*TASK DIRECTIONS*
Transcribe these records exactly, dropping every picture.

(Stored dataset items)
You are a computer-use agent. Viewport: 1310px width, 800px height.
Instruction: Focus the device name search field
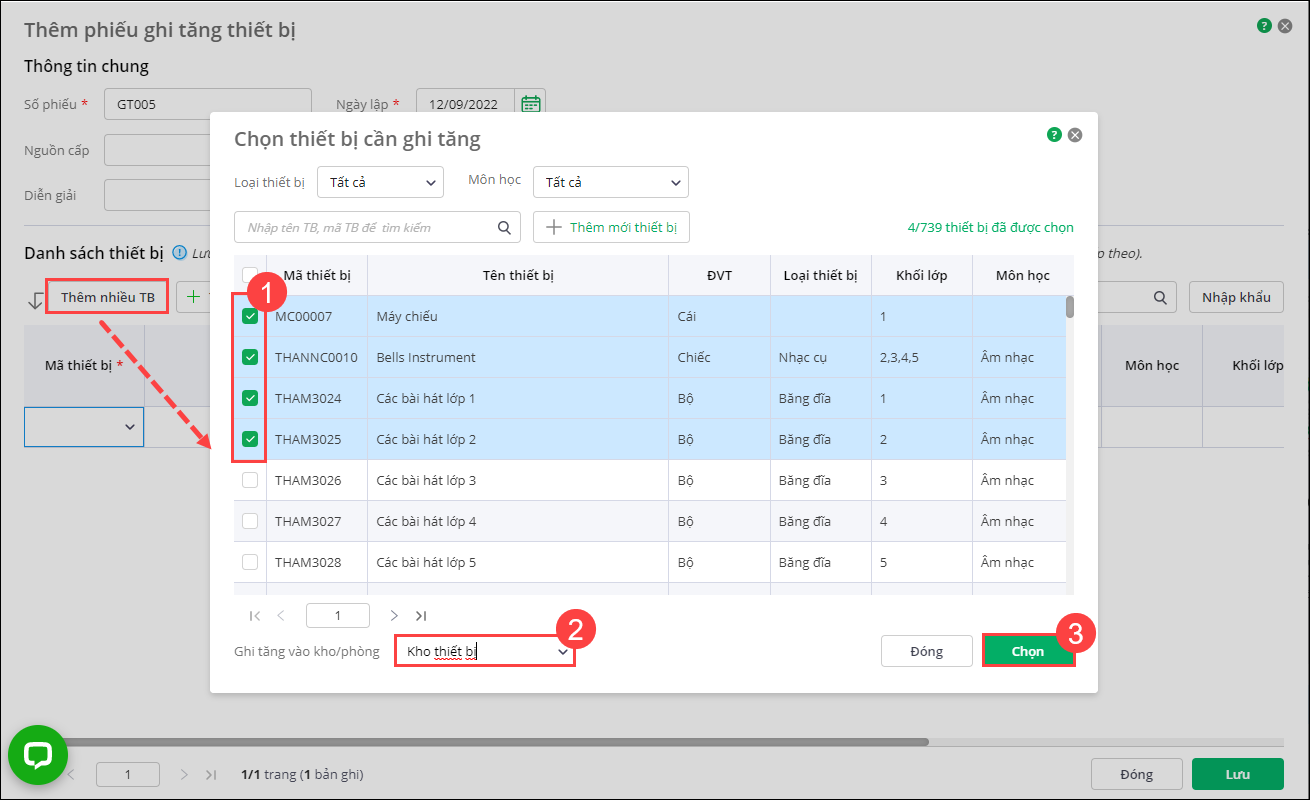[x=365, y=227]
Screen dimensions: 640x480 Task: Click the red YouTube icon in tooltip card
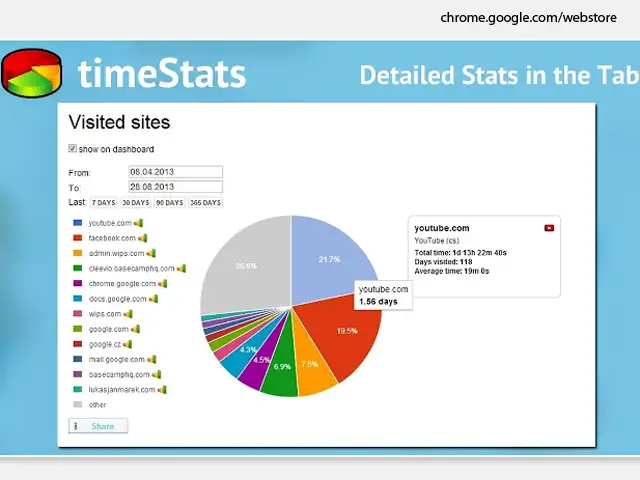pyautogui.click(x=549, y=228)
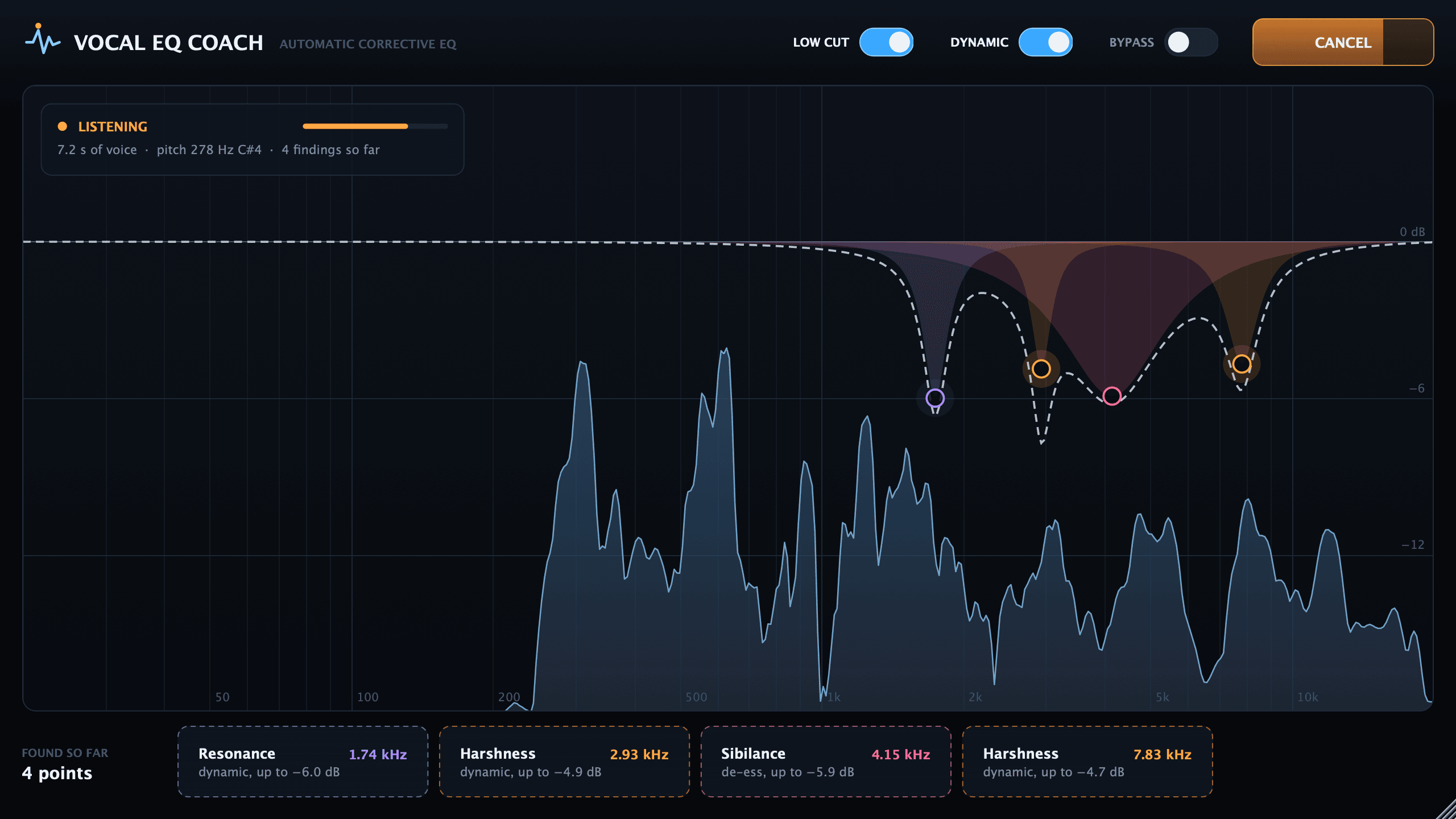Open the Harshness 2.93 kHz finding card
This screenshot has width=1456, height=819.
pos(564,762)
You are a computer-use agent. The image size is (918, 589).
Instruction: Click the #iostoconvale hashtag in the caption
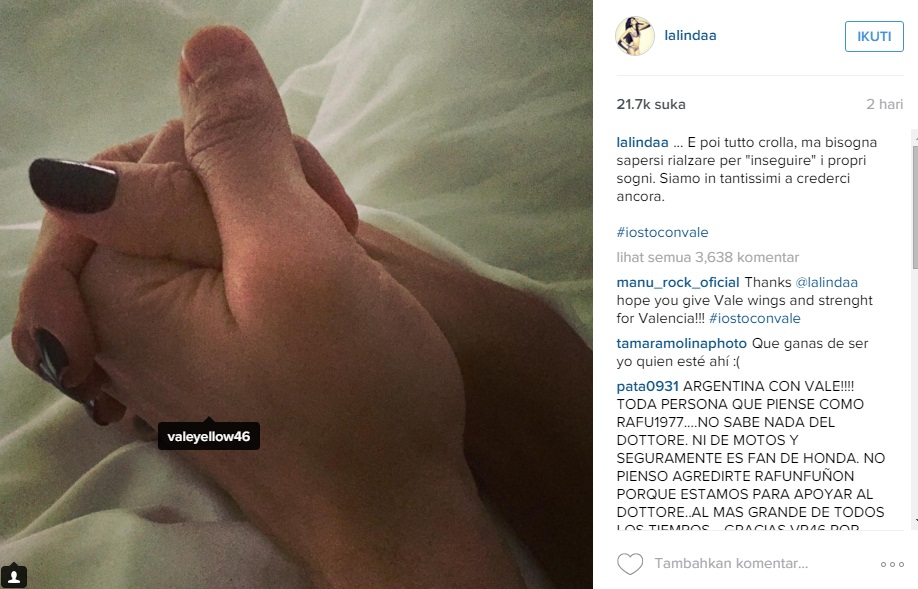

*RESULT OF THE TASK*
You are a computer-use agent. Viewport: 1310px width, 800px height.
Instruction: Focus the device name search field
[x=365, y=227]
Screen dimensions: 640x480 Task: Click the red YouTube icon in tooltip card
pyautogui.click(x=549, y=228)
Open the Harshness 2.93 kHz finding card
This screenshot has width=1456, height=819.
pos(564,762)
You are a computer-use agent. The image size is (918, 589).
Instruction: Click the #iostoconvale hashtag in the caption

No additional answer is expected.